¶ … Ancient Text Explains or Demonstrates the Way to Live a Good Life
Notions of goodness as virtue rewarded and evil punished first came into vogue during the Christian era, in which a Kingdom of God was envisioned, where the righteous would enjoy the gifts they were denied in the imperfect, sinful world. However, in the pre-Christian era, notions of goodness were far harsher and less easily conceptualized in such black and white ideology. In Sophocles' dramatic tragedy of "Antigone" for example, the heroine is born to a cursed father, Oedipus, and her life is essentially doomed from her birth. Her father is also her brother, and her actual brothers commit fratricide against one another, as one dies fighting for the city of Thebes and the other dies rebelling against the city. The new king of Thebes Creon, Antigone's uncle, forbids anyone to bury her traitorous brother Polynices and it is Antigone's obligation as a good citizen to obey the king. However, as a sister she is morally bound to bury her brother so he can be judged correctly in the underworld.
Antigone's two roles are in conflict, as sister and citizen. In some ways of looking at the world in moral terms, such as the Christian example of martyrdom, Antigone's higher obligation to the gods would be clear. However, according to the Chorus that represents the city of Thebes, Antigone also shows signs of pride, or hubris, because of her uncompromising attitude. Her more timid sister Ismene refuses to bury her brother and when Ismene tries to claim credit and blame with her sister in public for burying Polynices, Antigone brutally rebukes Ismene. The play suggests that Creon creates a social world, in which it is impossible to be perfectly good, to honor one's familial and civic obligations. Ultimately piety must triumph over the will of men, but Antigone is not seen as perfect in her decision-making or her moral authority.
Antigone may be 'better' than Creon, in other words, but she is not necessarily 'good.' A good life is not necessarily pleasurable, nor does it produce rewards for the individual. Of course, it might be surmised that Antigone has a happier life after she dies. But the Greek conception of the afterlife, even for heroes, was hardly pleasurable. In the "Odyssey" Achilles says to Odysseus, that it is better to be a living dog than honored in Hades.

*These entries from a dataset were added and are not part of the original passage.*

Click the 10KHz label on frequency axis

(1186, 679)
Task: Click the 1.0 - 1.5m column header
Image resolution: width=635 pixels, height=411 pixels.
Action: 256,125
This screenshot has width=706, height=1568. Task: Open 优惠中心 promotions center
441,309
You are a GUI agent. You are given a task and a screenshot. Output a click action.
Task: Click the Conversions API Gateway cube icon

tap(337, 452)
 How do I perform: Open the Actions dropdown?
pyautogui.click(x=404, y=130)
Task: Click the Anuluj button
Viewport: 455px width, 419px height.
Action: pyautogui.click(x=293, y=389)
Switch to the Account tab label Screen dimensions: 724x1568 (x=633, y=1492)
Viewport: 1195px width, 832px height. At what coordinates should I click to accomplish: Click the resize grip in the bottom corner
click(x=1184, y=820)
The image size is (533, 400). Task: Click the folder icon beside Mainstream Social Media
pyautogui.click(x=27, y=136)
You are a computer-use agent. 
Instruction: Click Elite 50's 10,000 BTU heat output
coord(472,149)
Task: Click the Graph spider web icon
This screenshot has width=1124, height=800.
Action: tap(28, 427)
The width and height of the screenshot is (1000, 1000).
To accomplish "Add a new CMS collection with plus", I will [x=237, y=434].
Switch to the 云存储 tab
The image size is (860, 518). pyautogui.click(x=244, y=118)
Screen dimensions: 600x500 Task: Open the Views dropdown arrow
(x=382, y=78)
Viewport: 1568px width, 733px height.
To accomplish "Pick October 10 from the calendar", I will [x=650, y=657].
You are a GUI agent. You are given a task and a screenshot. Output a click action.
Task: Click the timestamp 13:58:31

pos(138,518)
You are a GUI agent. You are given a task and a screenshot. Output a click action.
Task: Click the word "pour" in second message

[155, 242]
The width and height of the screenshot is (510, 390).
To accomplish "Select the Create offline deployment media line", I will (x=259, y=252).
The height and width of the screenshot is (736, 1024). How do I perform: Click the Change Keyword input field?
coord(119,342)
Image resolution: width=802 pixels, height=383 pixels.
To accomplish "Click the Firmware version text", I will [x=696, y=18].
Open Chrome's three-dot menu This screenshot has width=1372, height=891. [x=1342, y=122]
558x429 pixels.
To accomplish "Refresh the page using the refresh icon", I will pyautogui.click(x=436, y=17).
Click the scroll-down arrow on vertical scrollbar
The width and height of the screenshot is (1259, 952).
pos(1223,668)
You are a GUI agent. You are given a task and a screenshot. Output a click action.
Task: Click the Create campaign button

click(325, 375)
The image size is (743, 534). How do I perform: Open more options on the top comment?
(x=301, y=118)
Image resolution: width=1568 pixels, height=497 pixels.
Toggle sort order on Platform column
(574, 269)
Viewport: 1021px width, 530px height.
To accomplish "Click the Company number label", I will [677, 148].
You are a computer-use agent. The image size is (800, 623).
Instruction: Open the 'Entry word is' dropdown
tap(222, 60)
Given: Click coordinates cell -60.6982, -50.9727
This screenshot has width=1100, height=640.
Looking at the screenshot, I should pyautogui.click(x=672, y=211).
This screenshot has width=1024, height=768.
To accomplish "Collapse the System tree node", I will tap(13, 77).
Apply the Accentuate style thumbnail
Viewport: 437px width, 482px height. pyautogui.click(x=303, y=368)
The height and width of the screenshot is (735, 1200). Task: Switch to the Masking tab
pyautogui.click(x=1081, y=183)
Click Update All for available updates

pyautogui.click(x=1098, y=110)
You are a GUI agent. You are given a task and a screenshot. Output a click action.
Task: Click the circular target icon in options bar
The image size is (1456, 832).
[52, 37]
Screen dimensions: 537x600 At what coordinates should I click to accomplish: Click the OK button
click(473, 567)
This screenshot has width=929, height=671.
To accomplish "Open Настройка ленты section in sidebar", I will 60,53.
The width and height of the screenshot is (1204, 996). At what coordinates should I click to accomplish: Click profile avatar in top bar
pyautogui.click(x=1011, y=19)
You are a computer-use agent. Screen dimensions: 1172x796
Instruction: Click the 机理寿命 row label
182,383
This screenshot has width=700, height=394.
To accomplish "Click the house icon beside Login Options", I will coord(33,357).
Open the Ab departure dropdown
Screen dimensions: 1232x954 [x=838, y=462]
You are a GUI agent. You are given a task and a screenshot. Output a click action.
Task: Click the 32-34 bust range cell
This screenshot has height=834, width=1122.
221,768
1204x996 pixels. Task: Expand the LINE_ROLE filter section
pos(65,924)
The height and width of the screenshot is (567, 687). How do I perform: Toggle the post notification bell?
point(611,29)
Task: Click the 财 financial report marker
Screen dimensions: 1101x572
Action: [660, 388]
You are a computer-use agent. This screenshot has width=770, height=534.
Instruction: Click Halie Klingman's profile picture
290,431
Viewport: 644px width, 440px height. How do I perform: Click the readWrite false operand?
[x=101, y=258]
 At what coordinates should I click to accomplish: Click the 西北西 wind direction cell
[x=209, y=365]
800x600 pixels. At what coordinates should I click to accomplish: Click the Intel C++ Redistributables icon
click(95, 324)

Submission to fate is ultimately what the Greeks seem to honor as a 'good' attitude. Oedipus the King finally accepts his cursed status, rather than fleeing from it, and from the beginning of her life, Antigone seems to anticipate that she will meet with an unhappy end. Although she is betrothed to marry, she does not seem to see her future as a married woman as an obligation that supersedes her obligation as a sister, and even says that because she can only have one brother, unlike a husband; obligations to the family come before everything. The play seems to suggest that this is valid, given the wrath that falls upon Creon's head. But evil also falls upon the heads of the innocent, because of the actions of the guilty, again showing that being good is no sure cause of happiness on earth. Antigone must suffer because she is the child of Oedipus, Oedipus had to suffer because of the fate that was dealt out to him by the gods, and Creon's wife Eurydice as well as Antigone's betrothed husband Haemon suffers, so the will of the gods can be vented upon Creon's head.